The term "plastics" is a commercial, rather than a scientific, designation; the line is drawn not so much by what the substance is, as by what it will do. The materials called "plastics" have in common not only the ability to be formed while soft into a desired shape possessing rigidity, but also the chemical characteristics of having been polymerized; that is, they are constituted of large molecules which are aggregates of similar molecules.

Plastics are classified into two types depending on their physical properties:

1. Thermoplastic.

2. Thermosetting.

Thermoplastic materials soften upon being heated and become solid again when cooled. This change of state can be repeated over and over. Thermosetting plastics on the other hand are compounds which definitely alter their chemical constitution in the course of molding under heat or pressure or both.
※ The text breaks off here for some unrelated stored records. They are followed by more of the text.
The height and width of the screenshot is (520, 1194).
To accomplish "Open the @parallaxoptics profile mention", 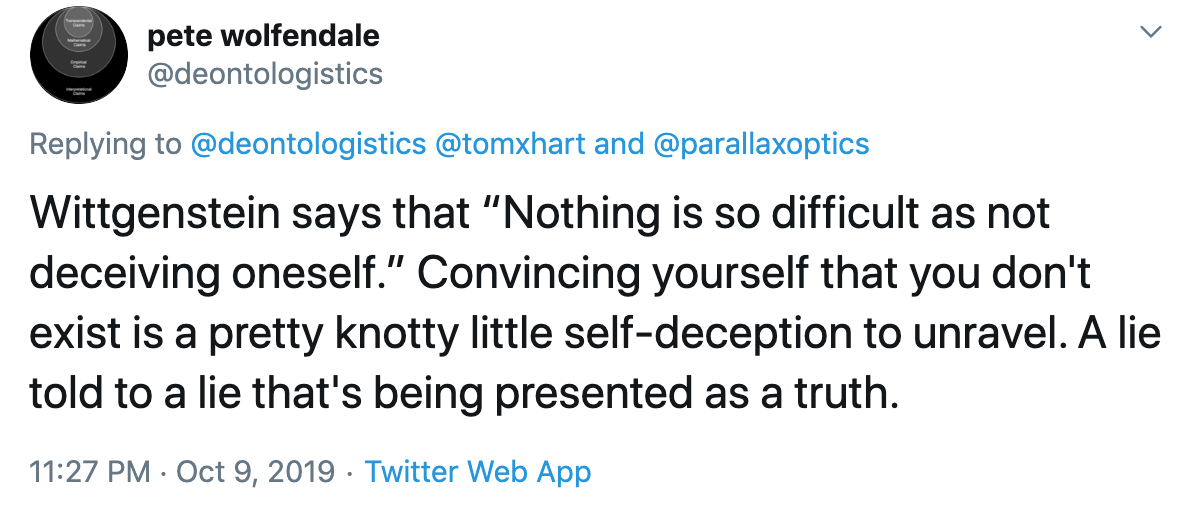I will pos(761,144).
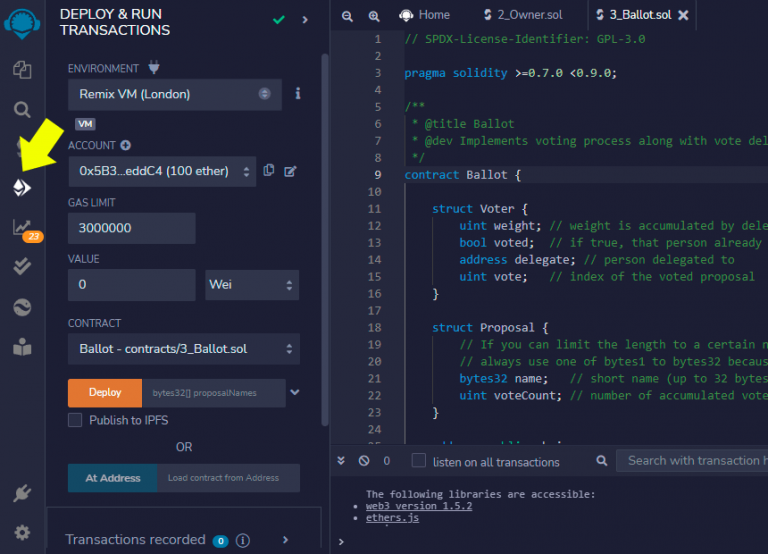Expand the Deploy parameters chevron
Viewport: 768px width, 554px height.
294,393
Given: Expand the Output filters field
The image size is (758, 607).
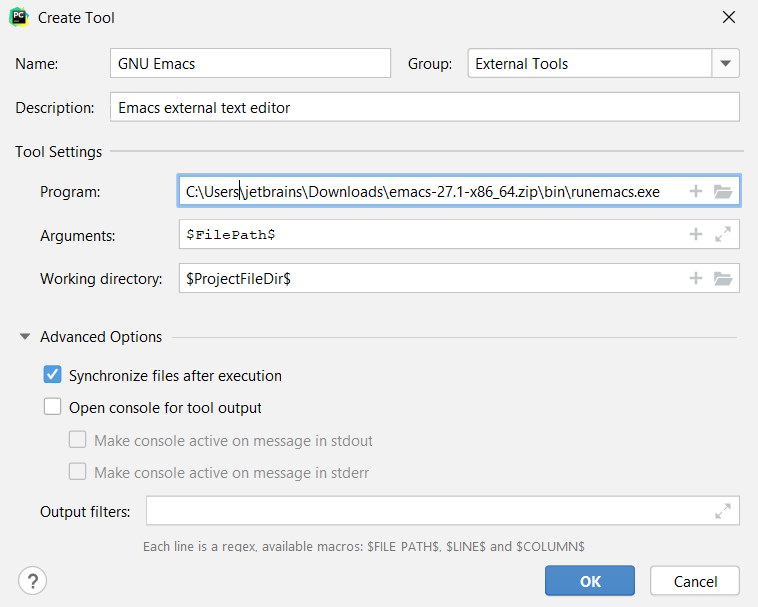Looking at the screenshot, I should pyautogui.click(x=723, y=511).
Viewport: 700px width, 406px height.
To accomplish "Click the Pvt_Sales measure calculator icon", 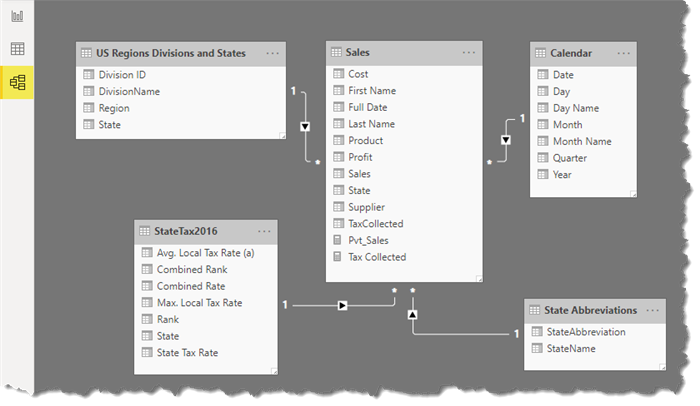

Plastics also may be classified according to their chemical source. The 18 or so known basic types fall into 4 general fields: Cellulose plastics, protein plastics, natural resin plastics, and synthetic resin plastics.

CELLULOSE PLASTICS

Cellulose nitrate, the classic in this type, begins life as cotton linters—the short fibers next to the seed in a cotton boll. Purified, the cellulose is treated with mixed nitric and sulfuric acids to produce pyroxylin. Camphor, alcohol, and color are added as desired. The mixture becomes a dough-like substance which is rolled, baked, seasoned, and polished. When heated, it may be shaped to any form desired; and it can be cut, sawed, filed, blown, rolled, planed, hammered, drilled, and turned on lathes. It may be obtained in practically every shade and hue, in transparent, translucent, opaque, and in mottled and pearl effects.

PROTEIN PLASTICS

Protein plastics date back to 1890 when Dr. Adolph Spitteler of Hamburg, Germany, set out to make a white "blackboard" for classroom use. He mixed sour milk with formaldehyde and got a casein plastic, a shiny substance from which many a modern button and buckle is made. It is possible to use soya beans, lignin from wood, coffee beans, and peanuts in making protein-type plastics.

NATURAL AND SYNTHETIC RESINS

An example of a natural resin is lac secreted by a little red insect that sucks the sap of trees and converts it into a protective covering for itself. Lac, upon being refined and dissolved in a suitable solvent, forms a shellac. Dr. Leo Baekeland in 1907 was investigating this natural process when he combined formaldehyde and phenol with the aid of a catalyst and heat. The result was a synthetic resin, the basis of the first molded phenolic plastic—the familiar substance of telephone receivers and many other objects. The commercial development of urea-formaldehyde plastics was made possible by availability not only of formaldehyde but also of synthetic urea.

Comparatively new in the field of structural materials, but significant for those who sell home furnishings, are laminated plastics, plywood, and veneers. Laminated plastics are made by treating sheets of paper or woven cloth with synthetic heat-reactive resins and subjecting built-up layers of the treated materials to heat and pressure. Such plastics also may be bonded to thin wood sheets and to metals. The resulting materials are useful for furniture and for interior decoration.

This type of material was used in decorating the Library of Congress Annex. It was extensively used on the British superliner, Queen Mary. From vinyl resins, one of the new families, comes the center of the sandwich in safety glass. The plastic interlayer is not broken by a blow but stretches, at the same time holding broken pieces of glass together and preventing flying splinters.

At the present time the varied diversity of plastics is a major asset. In the home furnishings field, whoever wants a new, strong, graceful, functional material for a new product has a wide range of materials in all color combinations from which to make a choice. For the first time, the claim may be advanced that certain limitations in furniture design have been released and that innumerable variations without changing the shape or structure of the product are possible. By the use of fascinating surfaces, textures, and colors, it is possible to create designs which, while simple, possess charm, intrinsic beauty, and distinction. The introduction of such a product to the home furnishings field brings a new competitive element.